WHAT TO WORK ON: Extract every line of the data below and reproduce each one verbatim.

Records in a dataset:
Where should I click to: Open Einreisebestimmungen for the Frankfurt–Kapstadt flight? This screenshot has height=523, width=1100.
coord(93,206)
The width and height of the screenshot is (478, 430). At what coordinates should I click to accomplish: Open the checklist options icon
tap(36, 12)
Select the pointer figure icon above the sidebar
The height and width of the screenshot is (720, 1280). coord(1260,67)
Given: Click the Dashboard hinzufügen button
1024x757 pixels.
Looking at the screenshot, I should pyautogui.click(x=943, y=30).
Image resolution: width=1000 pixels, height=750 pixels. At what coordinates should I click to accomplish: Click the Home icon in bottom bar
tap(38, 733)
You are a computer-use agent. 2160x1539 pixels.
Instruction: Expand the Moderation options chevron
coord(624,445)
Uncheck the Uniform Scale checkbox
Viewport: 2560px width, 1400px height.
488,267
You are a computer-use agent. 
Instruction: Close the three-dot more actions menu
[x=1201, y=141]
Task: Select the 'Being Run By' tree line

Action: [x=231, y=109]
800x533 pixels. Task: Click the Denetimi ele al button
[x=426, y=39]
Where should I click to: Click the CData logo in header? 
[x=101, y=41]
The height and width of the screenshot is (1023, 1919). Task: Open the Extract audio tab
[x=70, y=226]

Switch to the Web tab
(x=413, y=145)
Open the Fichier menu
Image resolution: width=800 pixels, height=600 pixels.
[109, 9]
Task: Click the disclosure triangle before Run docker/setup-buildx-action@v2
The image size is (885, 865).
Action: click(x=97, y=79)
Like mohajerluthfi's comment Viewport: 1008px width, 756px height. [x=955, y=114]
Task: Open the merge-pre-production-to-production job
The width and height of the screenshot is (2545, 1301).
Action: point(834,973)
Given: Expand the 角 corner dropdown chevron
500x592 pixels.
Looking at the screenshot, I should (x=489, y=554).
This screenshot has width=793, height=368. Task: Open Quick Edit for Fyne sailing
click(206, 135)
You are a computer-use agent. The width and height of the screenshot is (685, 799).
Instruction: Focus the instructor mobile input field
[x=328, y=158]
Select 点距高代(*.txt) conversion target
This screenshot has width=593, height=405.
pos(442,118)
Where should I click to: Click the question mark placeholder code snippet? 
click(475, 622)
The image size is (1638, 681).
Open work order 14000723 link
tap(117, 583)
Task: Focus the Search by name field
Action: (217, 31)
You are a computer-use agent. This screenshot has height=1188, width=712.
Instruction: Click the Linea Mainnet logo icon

SOLVED PROBLEM:
Where should I click to: Open Einreisebestimmungen for the Frankfurt–Kapstadt flight? This screenshot has height=523, width=1100.
coord(93,206)
The width and height of the screenshot is (478, 430). At what coordinates should I click to accomplish: Open the checklist options icon
tap(36, 12)
Select the pointer figure icon above the sidebar
The height and width of the screenshot is (720, 1280). coord(1260,67)
Given: Click the Dashboard hinzufügen button
1024x757 pixels.
Looking at the screenshot, I should pyautogui.click(x=943, y=30).
Image resolution: width=1000 pixels, height=750 pixels. At what coordinates should I click to accomplish: Click the Home icon in bottom bar
tap(38, 733)
You are a computer-use agent. 2160x1539 pixels.
Instruction: Expand the Moderation options chevron
coord(624,445)
Uncheck the Uniform Scale checkbox
Viewport: 2560px width, 1400px height.
488,267
You are a computer-use agent. 
Instruction: Close the three-dot more actions menu
[x=1201, y=141]
Task: Select the 'Being Run By' tree line

Action: [x=231, y=109]
800x533 pixels. Task: Click the Denetimi ele al button
[x=426, y=39]
Where should I click to: Click the CData logo in header? 
[x=101, y=41]
The height and width of the screenshot is (1023, 1919). Task: Open the Extract audio tab
[x=70, y=226]

Switch to the Web tab
(x=413, y=145)
Open the Fichier menu
Image resolution: width=800 pixels, height=600 pixels.
[109, 9]
Task: Click the disclosure triangle before Run docker/setup-buildx-action@v2
The image size is (885, 865).
Action: click(x=97, y=79)
Like mohajerluthfi's comment Viewport: 1008px width, 756px height. [x=955, y=114]
Task: Open the merge-pre-production-to-production job
The width and height of the screenshot is (2545, 1301).
Action: point(834,973)
Given: Expand the 角 corner dropdown chevron
500x592 pixels.
Looking at the screenshot, I should (x=489, y=554).
This screenshot has width=793, height=368. Task: Open Quick Edit for Fyne sailing
click(206, 135)
You are a computer-use agent. The width and height of the screenshot is (685, 799).
Instruction: Focus the instructor mobile input field
[x=328, y=158]
Select 点距高代(*.txt) conversion target
This screenshot has width=593, height=405.
pos(442,118)
Where should I click to: Click the question mark placeholder code snippet? 
click(475, 622)
The image size is (1638, 681).
Open work order 14000723 link
tap(117, 583)
Task: Focus the Search by name field
Action: (217, 31)
You are a computer-use agent. This screenshot has height=1188, width=712.
Instruction: Click the Linea Mainnet logo icon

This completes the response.